O fio condutor desta narrativa profundamente humana e reflexiva é a encomenda secreta do sultão, Murat III, de um livro ilustrado pelos seus mais hábeis artistas para presentear o Doge de Veneza. Pretendia o sultão celebrar o primeiro milénio da Hégira (a fuga de Maomé de Meca para Medina em 622 D.C.) e demonstrar, através do livro, a riqueza do Império Otomano e a superioridade do mundo islâmico. A encomenda encerrava no entanto, uma exigência invulgar: o sultão deveria ser retratado segundo as técnicas ocidentais da perspectiva.

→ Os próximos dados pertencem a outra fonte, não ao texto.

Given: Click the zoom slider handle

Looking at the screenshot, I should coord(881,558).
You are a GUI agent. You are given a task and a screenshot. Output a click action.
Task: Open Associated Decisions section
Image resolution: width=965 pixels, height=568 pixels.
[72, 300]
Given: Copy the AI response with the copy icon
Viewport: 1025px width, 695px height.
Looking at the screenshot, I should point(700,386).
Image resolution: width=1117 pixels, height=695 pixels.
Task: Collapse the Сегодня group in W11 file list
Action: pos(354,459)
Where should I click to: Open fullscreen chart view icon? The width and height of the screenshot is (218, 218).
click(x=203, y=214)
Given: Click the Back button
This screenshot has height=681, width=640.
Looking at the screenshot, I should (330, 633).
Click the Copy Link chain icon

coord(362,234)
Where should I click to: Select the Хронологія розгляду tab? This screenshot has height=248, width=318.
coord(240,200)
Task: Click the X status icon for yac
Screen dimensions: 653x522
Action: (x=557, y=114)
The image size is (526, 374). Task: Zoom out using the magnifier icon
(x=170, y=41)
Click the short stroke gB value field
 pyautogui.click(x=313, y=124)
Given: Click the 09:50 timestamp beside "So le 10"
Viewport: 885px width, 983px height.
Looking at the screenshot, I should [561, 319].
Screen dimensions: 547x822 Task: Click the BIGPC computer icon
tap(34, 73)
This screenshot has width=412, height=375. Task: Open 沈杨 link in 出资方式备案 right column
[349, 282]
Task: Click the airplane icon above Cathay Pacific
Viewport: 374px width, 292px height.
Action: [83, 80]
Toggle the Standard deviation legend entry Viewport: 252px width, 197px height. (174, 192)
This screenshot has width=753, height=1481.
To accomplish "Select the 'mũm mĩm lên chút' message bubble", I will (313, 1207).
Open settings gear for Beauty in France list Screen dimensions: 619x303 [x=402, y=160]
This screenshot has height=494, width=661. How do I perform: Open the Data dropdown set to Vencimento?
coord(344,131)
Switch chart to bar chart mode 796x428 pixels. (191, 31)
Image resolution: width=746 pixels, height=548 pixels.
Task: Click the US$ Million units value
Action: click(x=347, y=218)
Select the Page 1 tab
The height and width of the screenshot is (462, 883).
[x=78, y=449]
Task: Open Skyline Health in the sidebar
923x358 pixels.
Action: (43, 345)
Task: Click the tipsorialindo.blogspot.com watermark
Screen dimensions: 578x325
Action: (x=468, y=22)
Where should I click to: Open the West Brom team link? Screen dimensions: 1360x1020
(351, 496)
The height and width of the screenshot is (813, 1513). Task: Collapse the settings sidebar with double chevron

A exigência do sultão desencadeia um conflito entre os artistas que defendem a manutenção das técnicas tradicionais de ilustração chinesa-mongol-persa-otomana de retratar a realidade segundo os olhos de Alá, e os artistas que trabalhavam sem reservas no livro. Quando um dos artistas é assassinado, a intriga se transforma num thriller de caça ao assassino, mas também numa análise histórica acerca o sentido da manutenção de uma filosofia de retratar o mundo cujo sentido último era vislumbrar a eternidade e cuja virtude maior dos seus executantes jazia na capacidade de copiar os antigos mestres sem que no processo se evidenciasse um estilo pessoal.
Decorre simultaneamente à trama envolvendo os artistas, o pungente caso de amor entre Negro, um artista que regressa a Istambul após doze anos de ausência, e a bela Shekure, relação esta intermediada pela judia analfabeta, Esther, profissional na “arte” de unir pares e compreender as complexas nuances dos sentimentos amorosos. Estas personagens femininas propiciam um contraponto precioso, pois têm “um olho no livro e outro fora dele”.
Um livro estatisticamente exuberante que espelha com cores vivas as radicais diferenças entre duas culturas, e que encerra grandes momentos de lirismo, meta-literatura, história, da dura sociologia de submissão e abuso nos ateliers de artistas, e uma ampla dimensão reflexiva sobre os grandes vectores da vida.
Orfeu B.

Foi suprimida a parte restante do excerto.